Can you retype, character for character, the part of the material that opens with the line containing "The width and height of the screenshot is (706, 1568). At" and closes with the line containing "Action: 470,216", both of those lines included?
* begin Entries *
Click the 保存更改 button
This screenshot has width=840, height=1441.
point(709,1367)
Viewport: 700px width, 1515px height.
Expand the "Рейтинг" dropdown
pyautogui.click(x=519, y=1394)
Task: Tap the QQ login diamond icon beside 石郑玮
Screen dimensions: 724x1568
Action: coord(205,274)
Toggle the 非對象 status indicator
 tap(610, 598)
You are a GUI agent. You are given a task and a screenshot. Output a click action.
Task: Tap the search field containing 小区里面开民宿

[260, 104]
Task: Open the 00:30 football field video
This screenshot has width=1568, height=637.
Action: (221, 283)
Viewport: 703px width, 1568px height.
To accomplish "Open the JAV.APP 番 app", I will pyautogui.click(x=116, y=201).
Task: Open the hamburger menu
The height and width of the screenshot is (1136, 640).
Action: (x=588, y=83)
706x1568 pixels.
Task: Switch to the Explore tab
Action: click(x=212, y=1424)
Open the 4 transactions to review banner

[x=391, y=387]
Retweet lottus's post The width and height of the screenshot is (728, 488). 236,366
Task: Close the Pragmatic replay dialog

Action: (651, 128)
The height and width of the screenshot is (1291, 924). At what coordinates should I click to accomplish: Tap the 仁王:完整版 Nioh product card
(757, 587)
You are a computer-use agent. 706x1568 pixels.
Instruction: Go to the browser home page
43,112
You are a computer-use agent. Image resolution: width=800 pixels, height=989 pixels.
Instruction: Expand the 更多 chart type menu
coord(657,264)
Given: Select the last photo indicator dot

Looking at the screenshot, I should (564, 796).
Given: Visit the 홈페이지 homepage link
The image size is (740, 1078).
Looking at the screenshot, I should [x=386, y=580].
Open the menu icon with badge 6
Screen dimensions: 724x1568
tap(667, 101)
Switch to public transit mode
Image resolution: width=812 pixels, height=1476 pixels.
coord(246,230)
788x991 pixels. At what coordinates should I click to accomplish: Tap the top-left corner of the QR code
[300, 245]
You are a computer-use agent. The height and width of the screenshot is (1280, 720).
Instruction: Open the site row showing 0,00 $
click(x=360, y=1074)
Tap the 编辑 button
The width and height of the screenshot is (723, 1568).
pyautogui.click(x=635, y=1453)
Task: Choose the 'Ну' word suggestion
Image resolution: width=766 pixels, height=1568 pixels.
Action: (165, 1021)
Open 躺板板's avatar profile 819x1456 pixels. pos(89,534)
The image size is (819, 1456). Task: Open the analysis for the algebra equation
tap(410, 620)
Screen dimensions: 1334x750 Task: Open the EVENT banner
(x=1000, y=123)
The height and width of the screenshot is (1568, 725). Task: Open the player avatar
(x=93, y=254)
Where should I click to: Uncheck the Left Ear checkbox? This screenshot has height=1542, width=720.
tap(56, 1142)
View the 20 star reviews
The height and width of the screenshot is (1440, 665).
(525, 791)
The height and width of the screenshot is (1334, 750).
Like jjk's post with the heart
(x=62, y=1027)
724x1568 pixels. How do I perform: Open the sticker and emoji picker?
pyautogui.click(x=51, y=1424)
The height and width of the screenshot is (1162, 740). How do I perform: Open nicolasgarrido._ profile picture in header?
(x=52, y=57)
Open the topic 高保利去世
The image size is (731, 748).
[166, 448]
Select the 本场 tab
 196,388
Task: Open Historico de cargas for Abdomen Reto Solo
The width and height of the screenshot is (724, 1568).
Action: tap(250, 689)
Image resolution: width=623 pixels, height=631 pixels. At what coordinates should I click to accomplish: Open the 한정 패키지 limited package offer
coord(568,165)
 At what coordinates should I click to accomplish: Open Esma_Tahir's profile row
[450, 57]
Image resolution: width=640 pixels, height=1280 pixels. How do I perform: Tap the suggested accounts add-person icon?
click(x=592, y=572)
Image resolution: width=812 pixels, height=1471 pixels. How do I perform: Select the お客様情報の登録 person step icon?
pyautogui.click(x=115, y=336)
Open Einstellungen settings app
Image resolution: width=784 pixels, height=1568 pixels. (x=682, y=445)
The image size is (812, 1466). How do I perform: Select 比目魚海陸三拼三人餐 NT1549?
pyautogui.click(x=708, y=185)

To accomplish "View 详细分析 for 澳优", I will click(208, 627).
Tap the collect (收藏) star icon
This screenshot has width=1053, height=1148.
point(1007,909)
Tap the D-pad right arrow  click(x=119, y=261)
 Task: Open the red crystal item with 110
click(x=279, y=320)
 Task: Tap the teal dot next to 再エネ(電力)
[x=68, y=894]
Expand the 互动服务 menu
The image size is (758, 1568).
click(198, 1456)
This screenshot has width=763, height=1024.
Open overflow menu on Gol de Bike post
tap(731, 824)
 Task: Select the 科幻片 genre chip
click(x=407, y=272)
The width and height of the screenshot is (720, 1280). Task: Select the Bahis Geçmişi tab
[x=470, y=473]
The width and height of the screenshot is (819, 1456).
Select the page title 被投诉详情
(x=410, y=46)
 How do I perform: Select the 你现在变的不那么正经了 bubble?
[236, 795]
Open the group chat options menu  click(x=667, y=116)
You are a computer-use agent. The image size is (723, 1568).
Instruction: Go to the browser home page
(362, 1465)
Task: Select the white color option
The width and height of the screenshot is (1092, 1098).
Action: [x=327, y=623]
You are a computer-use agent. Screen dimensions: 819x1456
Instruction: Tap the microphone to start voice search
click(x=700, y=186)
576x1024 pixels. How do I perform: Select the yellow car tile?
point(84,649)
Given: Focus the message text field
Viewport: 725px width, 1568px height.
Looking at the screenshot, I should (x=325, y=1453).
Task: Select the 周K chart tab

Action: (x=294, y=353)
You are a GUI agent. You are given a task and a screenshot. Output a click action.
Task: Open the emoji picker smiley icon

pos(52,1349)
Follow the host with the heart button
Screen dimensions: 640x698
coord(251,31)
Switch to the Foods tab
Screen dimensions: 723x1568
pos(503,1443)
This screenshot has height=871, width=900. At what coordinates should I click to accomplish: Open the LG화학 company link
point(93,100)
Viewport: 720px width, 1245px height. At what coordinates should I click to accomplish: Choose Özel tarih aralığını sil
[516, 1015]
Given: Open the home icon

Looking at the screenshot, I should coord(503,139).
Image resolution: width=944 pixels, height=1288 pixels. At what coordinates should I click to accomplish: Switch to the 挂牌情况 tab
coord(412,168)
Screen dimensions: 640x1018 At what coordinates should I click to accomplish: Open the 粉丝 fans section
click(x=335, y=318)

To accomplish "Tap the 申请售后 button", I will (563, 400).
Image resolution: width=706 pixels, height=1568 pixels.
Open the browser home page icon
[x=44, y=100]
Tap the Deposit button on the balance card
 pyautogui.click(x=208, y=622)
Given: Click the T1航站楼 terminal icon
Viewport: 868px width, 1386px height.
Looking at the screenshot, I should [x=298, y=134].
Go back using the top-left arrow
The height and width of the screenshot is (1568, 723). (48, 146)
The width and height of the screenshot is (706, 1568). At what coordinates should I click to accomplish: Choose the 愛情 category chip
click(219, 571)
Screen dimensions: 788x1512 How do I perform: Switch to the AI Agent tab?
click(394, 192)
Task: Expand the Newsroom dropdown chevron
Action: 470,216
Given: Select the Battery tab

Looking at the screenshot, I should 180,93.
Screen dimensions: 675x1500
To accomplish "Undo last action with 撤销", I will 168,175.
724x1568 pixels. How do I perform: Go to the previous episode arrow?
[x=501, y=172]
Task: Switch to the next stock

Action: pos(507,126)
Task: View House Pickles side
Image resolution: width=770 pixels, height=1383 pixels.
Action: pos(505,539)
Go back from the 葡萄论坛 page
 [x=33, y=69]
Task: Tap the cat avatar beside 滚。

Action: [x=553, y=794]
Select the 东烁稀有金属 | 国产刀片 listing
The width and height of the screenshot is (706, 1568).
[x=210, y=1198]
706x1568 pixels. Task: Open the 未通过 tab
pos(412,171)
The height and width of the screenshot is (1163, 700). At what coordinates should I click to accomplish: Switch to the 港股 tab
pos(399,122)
* end Entries *
Answer for this exercise:
The width and height of the screenshot is (706, 1568). At what coordinates should I click to accomplish: Choose the 愛情 category chip
click(219, 571)
Screen dimensions: 788x1512 How do I perform: Switch to the AI Agent tab?
click(394, 192)
Task: Expand the Newsroom dropdown chevron
Action: 470,216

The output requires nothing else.